Seeing that empty kitchen for the first time was a gut punch. The kitchen is where everyone gathered. Even though there were at least three other rooms on the first floor, everyone stood around the kitchen to talk, eat, slice, prep, cook. We usually all stood around the table. The one that was there for every meal as I grew up. A table that my grandmother had purchased for my grandparents (I think I have that right…) and a duplicate of the one that used to be in her kitchen and is now in my basement. There was always sliced sausage, some cheese, usually some olives because I bought them, and my dad at the stove checking on his sauce. This is what I’m going to make sure I remember about that kitchen. That’s what I thought about while my brother and I saw it emptied out.
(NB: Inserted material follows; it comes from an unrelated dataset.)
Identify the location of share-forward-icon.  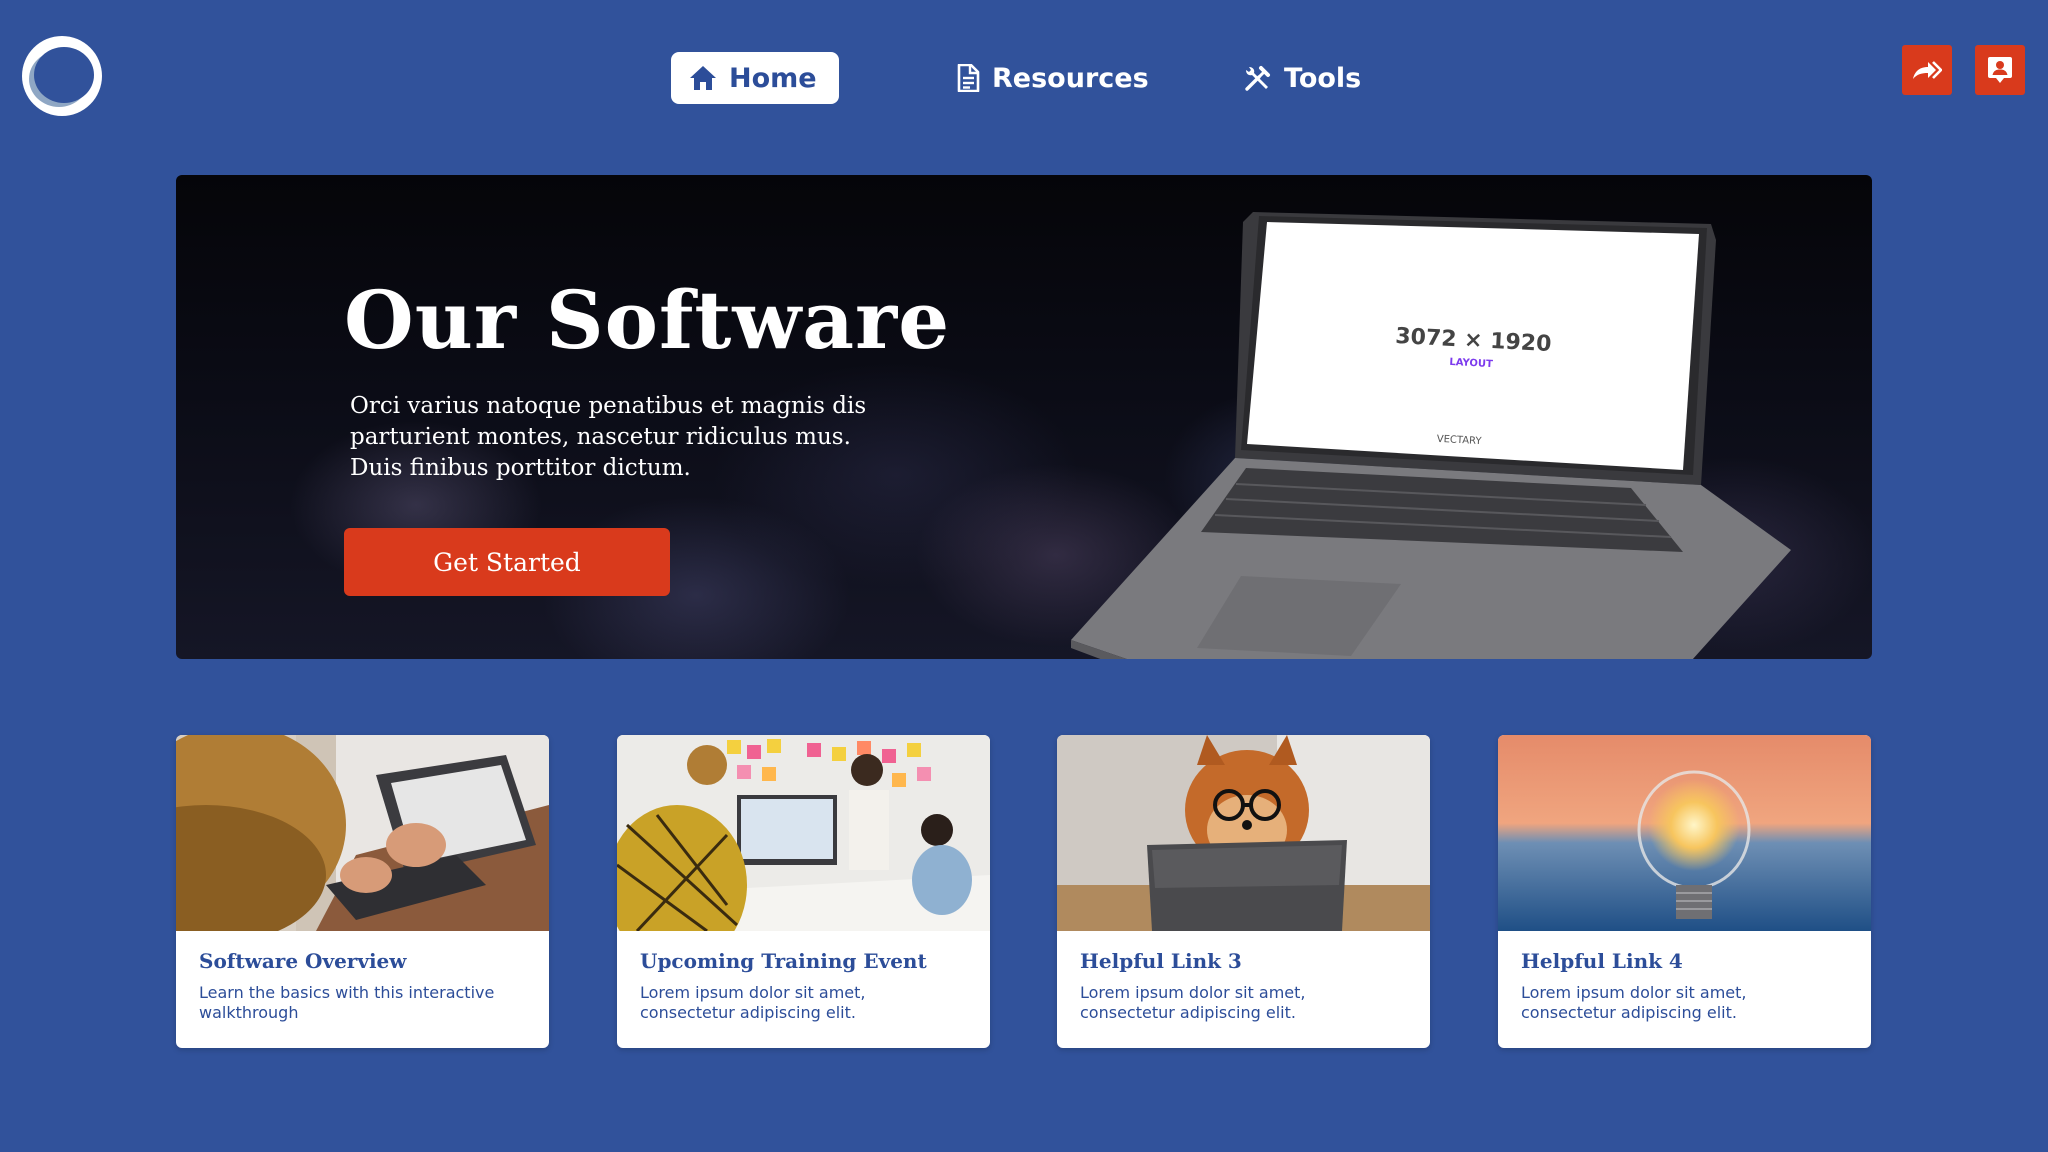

My biggest worry in losing this house is losing my connection to everyone. That is not to say that my dad should never have sold, it’s just a realization of what a centering place the house was. It was where we returned. If we were seeming distant or disconnected, a Sunday Lupper with dad’s meatballs and sauce was usually the perfect antidote. If we needed to meet up, we would do it there. Christmas Eve. Birthdays. The never-ending supply of tools to borrow. The never-ending supply of fresh tomato sauce or sausage in the basement. There was a sense of connection to everyone through my dad and by extension through the house. Sure, it’s probably all a romanticized notion and is me waxing nostalgic for something about to be sold, but it is also something I’m mindful of.
As everyone gets involved in their own lives and families grow and lives move on, I think it becomes harder to see people and maintain connected. More effort is required. There is a lot more work involved. Sure, I may text often and share and comment pictures on social media, but it does not at all equal those times you are face to face. And I feel like there is less of that. And I feel like seeing my dad’s house empty triggered something in me that is making me want to work a hell of a lot harder on maintaining connection. And it’s not even just in my family. I sometimes pull back because I don’t want to seem pushy. Or too desperate maybe? Or maybe it’s because I think my house is a mess and I shouldn’t invite people over. Or it’s really hard to find time. Or it’s too hard to find someone to stay with the kid. Or would it be odd for me to bring the kid. Or it’s after work and I haven’t see my husband or the kid all day, do I really want to go out?
This post got away from me a bit. But I think it’s getting to a point. Bear with me. I have placed a lot of emphasis on the memories (good and bad) formed in the house I grew up in. And they are there. And they are what we will hold on to as the house gets sold and it is not there. But so many of those memories and things I fear losing are not based on that house but the people who were there at the time. I will miss my dad making meatballs in his kitchen – he could come to my house and teach me. I miss gathering around that table and catching up with everyone – there are other kitchens to gather around. Sometimes it feels too hard to try to get everyone together. Or you think it has to be all or nothing, but the reality is it’s never the perfect time. You just need to make it happen.